Once again, GQI will award two “Best Student Paper” prizes at the APS March Meeting (2009): one for theory and one for experiment. The awards, each consisting of a $500 cash prize, are sponsored by Perimeter Institute for Theoretical Physics in Waterloo, Canada, and the Institute for Quantum Computing at the University of Waterloo, respectively. All undergraduate and graduate students who are both first author and presenters of an oral or poster presentation are eligible.
To be registered for the competition, a brief nomination letter from the student’s supervisor stating that the results described in the presentation are substantially the student’s own work and that the student is currently enrolled at a degree-granting institute, must be sent via email to David DiVincenzo at divince (atatat) watson.ibm.com before the March meeting commences.
The two equally weighted criteria for the award are quality of scientific results and quality of the presentation. Judging will be undertaken by an ad hoc committee consisting of senior members of GQI.

Benasque 2009

I’ve never made it to Benasque, and am always profoundly jealous of those who have gone:

Dear Colleague,
We are pleased to inform you that following a very successful editions of Benasque 1998, 2000, 2003, 2005, and 2007, we are organizing another workshop of the similar type in June 2009. This is to invite you to apply using the electronic form that you can find on the website specified below. We encourage you to apply as soon as possible and not later than the end of March 2009. The number of participants at the Benasque Centre at any given time is limited to about 50. We will do our best to accommodate most of the applicants,however, in some cases we may be unable to find suitable time slots for all of them, i.e. we cannot guarantee acceptance.
Budget permitting, we expect to offer a modest allowance to some participants. Preference will be given to those staying for the whole duration of the workshop.
We do hope to see you in Benasque!
Ignacio Cirac and Artur Ekert
_________________________________________________________
BENASQUE 2009
Title: Quantum Information
Venue: Benasque in the Spanish Pyrenees.
Date: The 3 week period 7– 27 June 2009.
Website: http://sophia.ecm.ub.es/2009qi/
Registers at: http://sophia.ecm.ub.es/2009qi/cgi-bin/appl.pl

Physics World Article

For subscribers to Physics World, an article I wrote The Race to Build a Quantum Computer has appeared in the February edition.
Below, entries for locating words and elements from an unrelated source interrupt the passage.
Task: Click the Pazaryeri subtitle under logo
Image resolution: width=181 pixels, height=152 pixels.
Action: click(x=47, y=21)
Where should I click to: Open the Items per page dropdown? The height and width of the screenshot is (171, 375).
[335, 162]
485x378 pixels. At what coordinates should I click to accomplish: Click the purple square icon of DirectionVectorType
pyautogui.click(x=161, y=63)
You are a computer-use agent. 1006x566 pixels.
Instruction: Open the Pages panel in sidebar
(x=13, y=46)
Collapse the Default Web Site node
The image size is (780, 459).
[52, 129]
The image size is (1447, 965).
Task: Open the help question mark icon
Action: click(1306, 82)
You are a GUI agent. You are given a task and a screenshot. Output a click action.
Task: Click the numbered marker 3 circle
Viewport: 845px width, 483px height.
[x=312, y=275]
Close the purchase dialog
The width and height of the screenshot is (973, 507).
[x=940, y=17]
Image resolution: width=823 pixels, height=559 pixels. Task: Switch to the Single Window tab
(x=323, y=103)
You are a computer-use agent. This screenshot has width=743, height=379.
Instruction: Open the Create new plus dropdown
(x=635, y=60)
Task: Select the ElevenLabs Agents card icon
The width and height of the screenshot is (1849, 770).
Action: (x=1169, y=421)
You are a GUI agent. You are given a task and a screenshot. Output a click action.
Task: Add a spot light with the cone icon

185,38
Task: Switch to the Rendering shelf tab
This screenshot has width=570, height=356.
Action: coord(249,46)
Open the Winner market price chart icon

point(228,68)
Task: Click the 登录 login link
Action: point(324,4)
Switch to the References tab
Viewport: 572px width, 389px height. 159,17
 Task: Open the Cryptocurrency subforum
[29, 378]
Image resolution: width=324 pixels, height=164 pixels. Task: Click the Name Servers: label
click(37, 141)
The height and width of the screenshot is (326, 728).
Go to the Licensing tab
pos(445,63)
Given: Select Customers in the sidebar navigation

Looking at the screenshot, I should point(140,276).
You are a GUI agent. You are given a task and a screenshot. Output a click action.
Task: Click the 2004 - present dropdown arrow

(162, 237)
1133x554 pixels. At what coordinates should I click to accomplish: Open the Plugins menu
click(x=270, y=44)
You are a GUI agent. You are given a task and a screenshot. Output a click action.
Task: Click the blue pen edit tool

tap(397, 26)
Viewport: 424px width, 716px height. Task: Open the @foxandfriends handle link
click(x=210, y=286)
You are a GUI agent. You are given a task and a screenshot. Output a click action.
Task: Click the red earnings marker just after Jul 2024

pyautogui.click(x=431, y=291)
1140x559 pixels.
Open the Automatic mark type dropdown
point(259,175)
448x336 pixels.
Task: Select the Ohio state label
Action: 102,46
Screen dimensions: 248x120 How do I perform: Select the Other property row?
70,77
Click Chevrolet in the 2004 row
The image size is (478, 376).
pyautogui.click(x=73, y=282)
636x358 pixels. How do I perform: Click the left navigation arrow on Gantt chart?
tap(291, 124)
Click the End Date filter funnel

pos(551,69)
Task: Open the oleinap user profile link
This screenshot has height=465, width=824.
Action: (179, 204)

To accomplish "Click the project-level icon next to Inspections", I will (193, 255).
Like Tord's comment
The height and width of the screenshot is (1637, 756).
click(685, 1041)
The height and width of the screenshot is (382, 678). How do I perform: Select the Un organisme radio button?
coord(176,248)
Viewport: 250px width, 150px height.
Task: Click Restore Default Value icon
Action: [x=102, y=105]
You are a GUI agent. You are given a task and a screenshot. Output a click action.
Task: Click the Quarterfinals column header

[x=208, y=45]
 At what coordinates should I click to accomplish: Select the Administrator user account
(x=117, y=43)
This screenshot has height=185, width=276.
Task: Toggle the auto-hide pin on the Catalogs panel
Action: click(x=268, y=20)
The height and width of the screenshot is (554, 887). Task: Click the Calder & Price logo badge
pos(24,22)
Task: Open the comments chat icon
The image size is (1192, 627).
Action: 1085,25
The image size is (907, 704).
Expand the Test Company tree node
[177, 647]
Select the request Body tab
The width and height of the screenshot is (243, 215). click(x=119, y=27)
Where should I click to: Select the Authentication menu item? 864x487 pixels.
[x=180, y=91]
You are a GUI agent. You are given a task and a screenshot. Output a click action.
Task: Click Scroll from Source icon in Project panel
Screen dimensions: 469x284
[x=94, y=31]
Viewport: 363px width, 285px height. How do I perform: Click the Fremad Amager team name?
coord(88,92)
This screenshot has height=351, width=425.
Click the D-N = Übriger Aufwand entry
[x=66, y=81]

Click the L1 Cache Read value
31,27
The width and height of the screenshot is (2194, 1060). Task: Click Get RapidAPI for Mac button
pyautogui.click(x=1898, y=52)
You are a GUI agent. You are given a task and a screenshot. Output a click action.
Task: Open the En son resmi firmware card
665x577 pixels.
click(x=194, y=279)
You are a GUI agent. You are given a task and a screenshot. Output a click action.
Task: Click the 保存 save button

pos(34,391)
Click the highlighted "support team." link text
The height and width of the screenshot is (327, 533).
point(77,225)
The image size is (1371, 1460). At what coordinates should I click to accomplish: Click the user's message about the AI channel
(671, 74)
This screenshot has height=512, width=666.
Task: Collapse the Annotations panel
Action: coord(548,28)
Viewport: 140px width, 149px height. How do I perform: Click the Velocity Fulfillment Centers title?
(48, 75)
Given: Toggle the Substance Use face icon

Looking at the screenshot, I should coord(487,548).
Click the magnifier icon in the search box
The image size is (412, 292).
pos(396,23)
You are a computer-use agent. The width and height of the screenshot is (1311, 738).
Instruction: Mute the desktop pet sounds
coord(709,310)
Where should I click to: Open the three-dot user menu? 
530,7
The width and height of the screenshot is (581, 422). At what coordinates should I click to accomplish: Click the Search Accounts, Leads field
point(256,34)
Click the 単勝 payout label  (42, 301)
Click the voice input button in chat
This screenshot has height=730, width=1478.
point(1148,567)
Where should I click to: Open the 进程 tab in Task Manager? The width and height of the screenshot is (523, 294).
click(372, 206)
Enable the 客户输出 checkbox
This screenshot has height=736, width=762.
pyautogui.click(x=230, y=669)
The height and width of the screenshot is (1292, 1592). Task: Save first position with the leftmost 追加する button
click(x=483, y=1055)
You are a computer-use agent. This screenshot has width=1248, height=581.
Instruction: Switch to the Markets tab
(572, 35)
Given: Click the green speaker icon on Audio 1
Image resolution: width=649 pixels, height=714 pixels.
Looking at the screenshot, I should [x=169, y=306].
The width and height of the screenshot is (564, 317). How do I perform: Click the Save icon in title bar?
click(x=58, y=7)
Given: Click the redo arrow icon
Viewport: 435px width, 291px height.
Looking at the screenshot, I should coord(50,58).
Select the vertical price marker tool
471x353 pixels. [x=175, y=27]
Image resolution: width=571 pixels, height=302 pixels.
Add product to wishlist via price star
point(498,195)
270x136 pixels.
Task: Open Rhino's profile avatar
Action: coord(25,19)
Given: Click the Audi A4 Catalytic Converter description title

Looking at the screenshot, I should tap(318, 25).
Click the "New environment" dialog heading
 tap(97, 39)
Unfortunately unless you have a subscription you’ll have to pay to read the article…or better yet, pick up a copy of the magazine!

Some Upcoming Talks

Some upcoming talks for those in Albuquerque or Ann Arbor (so many A’s!):

  • Feb 5, 5pm, University of New Mexico Center for Advanced Studies Seminars: The Symmetry Conjecture
  • Feb 6, 4:00 pm, University of New Mexico Physics and Astronomy Colloquium: The Race to Build a Quantum Computer
  • Feb 9, 4pm, University of Michigan Seminar: The Race to Build a Quantum Computer.